Okay, yeah! Well, the standard rap you can say about me, I guess, is that most people have no idea about most of what I've done. They just know a few things. That's what happens when you have big hits in the mainstream area: if you have a career of any sort of breadth or depth, most people only know those. But that's okay. I consider that to be their misfortune, not mine! I've never allowed that to imprison me creatively. Never. I've just gone my way, and if people hate it... Well, listen to those old records. Or don't listen at all! I've been getting nasty letters ever since my second record. [Laughs.] To which I replied in my mind, "Well, if you think this is weird, you haven't seen anything yet!"

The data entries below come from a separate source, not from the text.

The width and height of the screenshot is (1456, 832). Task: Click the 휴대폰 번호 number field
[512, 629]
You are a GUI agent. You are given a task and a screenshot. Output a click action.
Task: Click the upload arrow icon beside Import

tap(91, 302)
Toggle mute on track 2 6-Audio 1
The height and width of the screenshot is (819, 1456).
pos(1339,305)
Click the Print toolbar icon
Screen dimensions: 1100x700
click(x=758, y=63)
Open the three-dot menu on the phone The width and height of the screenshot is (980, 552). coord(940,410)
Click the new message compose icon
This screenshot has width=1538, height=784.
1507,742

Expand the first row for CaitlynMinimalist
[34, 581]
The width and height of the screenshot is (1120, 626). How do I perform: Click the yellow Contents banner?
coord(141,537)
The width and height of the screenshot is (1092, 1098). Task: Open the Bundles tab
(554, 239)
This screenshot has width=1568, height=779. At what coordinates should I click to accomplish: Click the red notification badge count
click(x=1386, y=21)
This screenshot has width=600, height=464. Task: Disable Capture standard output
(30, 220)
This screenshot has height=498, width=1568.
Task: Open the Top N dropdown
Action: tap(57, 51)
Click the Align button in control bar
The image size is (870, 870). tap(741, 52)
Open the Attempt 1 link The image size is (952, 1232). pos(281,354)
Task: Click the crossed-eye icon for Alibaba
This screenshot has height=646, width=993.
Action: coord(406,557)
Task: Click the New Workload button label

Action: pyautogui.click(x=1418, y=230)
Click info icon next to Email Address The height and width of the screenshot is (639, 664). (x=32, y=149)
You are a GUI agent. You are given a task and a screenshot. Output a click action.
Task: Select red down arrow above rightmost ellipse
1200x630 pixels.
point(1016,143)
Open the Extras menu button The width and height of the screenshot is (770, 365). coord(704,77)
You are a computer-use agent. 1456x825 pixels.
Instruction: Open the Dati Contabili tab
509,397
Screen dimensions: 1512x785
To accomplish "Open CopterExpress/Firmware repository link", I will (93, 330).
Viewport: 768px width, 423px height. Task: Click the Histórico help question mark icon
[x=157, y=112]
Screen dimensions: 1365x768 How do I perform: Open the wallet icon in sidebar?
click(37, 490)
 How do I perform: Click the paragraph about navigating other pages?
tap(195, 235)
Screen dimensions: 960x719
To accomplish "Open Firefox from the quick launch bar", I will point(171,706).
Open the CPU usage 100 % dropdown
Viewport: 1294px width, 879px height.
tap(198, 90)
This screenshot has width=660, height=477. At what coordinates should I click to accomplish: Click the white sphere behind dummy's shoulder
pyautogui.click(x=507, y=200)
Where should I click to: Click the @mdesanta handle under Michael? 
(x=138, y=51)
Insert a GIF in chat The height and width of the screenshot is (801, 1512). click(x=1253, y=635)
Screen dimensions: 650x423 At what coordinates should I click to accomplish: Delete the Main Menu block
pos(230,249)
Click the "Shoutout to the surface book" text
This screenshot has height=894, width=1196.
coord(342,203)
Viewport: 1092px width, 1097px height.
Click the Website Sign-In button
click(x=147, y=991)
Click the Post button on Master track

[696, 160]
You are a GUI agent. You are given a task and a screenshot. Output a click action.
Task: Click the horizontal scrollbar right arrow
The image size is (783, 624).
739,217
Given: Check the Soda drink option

So that's the story with Spike. And then after Clockers, later on he asked me for an end title song for Bamboozled, so I did one myself called "Shadowland." That movie was just selected by the Library of Congress to go into their pantheon. Which is so great, because Bamboozled... I liken it to a lot of my records, like Absolute Zero or Non-Secure Connection, etc., on and on. I feel like it's some of my best work, but it's not known. Bamboozled feels the same to me. It wasn't a hit movie, at all. But it's been selected by the self-appointed arbiters of taste up there.

I actually have it on DVD, and I know they added it to the Criterion Collection not too long ago.

Well, there you have it. And good for Spike. He deserves all of it. He's great.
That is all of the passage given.